LeetCode #230: Kth Smallest Element in a BST

https://leetcode.com/problems/kth-smallest-element-in-a-bst/description/

Given a binary search tree, the goal is to find the kth smallest element in the tree.

Algorithm:

  1. Initialize an empty priority queue.
  2. Define a recursive function traverse to traverse the BST in pre-order.
  3. For each node, push its value into the priority queue.
  4. Continue the pre-order traversal on the left and right subtrees.
  5. Return the kth smallest element in the priority queue.

Python Solution:

import heapq

class Solution:
    def kthSmallest(self, root: Optional[TreeNode], k: int) -> int:
        pq = []
        def traverse(root):
            if not root:
                return
            heapq.heappush(pq, root.val)
            traverse(root.left)
            traverse(root.right)
            return
        traverse(root)
        return heapq.nsmallest(k, pq)[-1]
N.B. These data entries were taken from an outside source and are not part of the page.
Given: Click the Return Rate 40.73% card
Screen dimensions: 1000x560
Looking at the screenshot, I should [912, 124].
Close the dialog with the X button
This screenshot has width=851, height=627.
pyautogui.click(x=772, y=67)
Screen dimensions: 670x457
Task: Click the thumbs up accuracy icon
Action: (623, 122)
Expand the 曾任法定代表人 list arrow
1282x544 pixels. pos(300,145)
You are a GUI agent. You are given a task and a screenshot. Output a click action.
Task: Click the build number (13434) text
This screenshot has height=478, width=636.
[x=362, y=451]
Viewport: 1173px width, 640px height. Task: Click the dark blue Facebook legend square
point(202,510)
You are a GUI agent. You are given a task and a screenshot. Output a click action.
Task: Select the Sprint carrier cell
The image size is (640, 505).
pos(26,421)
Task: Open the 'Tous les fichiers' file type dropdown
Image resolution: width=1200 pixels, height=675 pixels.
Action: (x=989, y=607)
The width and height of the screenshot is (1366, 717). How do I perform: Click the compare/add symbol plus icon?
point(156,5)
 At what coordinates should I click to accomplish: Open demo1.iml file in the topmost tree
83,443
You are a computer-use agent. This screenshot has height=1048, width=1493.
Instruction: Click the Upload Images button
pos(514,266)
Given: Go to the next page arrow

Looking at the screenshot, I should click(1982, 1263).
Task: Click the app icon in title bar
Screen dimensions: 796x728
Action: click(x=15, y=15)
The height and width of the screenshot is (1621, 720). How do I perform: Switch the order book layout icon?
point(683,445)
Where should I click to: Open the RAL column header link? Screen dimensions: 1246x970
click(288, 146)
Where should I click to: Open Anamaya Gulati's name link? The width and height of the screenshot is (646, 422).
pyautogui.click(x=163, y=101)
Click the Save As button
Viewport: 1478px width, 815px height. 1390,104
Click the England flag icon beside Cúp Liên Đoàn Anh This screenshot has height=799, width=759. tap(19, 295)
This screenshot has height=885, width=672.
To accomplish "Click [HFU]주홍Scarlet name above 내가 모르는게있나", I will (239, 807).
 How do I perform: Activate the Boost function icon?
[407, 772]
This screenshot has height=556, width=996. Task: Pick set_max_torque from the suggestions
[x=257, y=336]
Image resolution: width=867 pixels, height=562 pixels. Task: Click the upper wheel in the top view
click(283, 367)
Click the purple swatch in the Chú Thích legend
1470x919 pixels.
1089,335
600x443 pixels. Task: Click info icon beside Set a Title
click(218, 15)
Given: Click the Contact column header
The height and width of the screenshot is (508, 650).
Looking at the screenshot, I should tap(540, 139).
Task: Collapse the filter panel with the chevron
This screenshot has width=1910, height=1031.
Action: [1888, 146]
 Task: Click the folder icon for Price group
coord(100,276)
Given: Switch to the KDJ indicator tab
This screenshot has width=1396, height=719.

We start by initializing an empty priority queue pq. We then define a recursive function traverse that takes in the current node as an argument. If the current node is None, we simply return. Otherwise, we push the node’s value into the priority queue using the heappush method. We then continue the pre-order traversal on the left and right subtrees by recursively calling the traverse function. Finally, we return the kth smallest element in the priority queue using the nsmallest method.

Time and Space Complexity

The time complexity of this solution is O(nlogn), where n is the number of nodes in the tree, since we push each node’s value into the priority queue and retrieve the kth smallest element using the nsmallest method. The space complexity of this solution is also O(n), since the priority queue can potentially store all n nodes in the tree. Therefore, this solution is not as space-efficient as it could be, but it still provides a relatively fast time complexity for finding the kth smallest element in a BST.